→ **Task prompt**
Could you retype every line of the data underneath without altering anything?

→ **Data records**
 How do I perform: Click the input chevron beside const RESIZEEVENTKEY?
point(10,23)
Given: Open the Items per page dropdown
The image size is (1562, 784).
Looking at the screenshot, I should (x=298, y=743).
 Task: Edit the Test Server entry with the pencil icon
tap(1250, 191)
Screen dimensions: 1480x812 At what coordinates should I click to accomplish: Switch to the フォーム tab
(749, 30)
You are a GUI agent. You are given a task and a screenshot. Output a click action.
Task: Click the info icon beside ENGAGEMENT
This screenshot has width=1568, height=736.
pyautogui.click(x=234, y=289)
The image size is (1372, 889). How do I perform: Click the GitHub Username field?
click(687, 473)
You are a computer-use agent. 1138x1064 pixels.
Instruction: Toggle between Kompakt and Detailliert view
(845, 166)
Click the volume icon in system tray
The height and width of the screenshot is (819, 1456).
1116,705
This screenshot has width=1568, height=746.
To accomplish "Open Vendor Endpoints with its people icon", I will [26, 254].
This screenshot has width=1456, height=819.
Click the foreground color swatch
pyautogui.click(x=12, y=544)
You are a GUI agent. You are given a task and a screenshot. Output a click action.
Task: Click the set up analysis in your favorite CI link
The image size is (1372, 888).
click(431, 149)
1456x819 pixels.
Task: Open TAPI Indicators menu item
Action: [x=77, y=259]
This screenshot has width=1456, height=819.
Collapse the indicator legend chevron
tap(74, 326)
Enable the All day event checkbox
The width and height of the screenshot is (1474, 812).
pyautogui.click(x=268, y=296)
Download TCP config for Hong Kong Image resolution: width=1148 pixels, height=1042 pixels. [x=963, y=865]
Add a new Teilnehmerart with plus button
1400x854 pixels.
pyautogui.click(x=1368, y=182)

→ **Response below**
 How do I perform: Click the input chevron beside const RESIZEEVENTKEY?
point(10,23)
Given: Open the Items per page dropdown
The image size is (1562, 784).
Looking at the screenshot, I should (x=298, y=743).
 Task: Edit the Test Server entry with the pencil icon
tap(1250, 191)
Screen dimensions: 1480x812 At what coordinates should I click to accomplish: Switch to the フォーム tab
(749, 30)
You are a GUI agent. You are given a task and a screenshot. Output a click action.
Task: Click the info icon beside ENGAGEMENT
This screenshot has width=1568, height=736.
pyautogui.click(x=234, y=289)
The image size is (1372, 889). How do I perform: Click the GitHub Username field?
click(687, 473)
You are a computer-use agent. 1138x1064 pixels.
Instruction: Toggle between Kompakt and Detailliert view
(845, 166)
Click the volume icon in system tray
The height and width of the screenshot is (819, 1456).
1116,705
This screenshot has width=1568, height=746.
To accomplish "Open Vendor Endpoints with its people icon", I will [26, 254].
This screenshot has width=1456, height=819.
Click the foreground color swatch
pyautogui.click(x=12, y=544)
You are a GUI agent. You are given a task and a screenshot. Output a click action.
Task: Click the set up analysis in your favorite CI link
The image size is (1372, 888).
click(431, 149)
1456x819 pixels.
Task: Open TAPI Indicators menu item
Action: [x=77, y=259]
This screenshot has width=1456, height=819.
Collapse the indicator legend chevron
tap(74, 326)
Enable the All day event checkbox
The width and height of the screenshot is (1474, 812).
pyautogui.click(x=268, y=296)
Download TCP config for Hong Kong Image resolution: width=1148 pixels, height=1042 pixels. [x=963, y=865]
Add a new Teilnehmerart with plus button
1400x854 pixels.
pyautogui.click(x=1368, y=182)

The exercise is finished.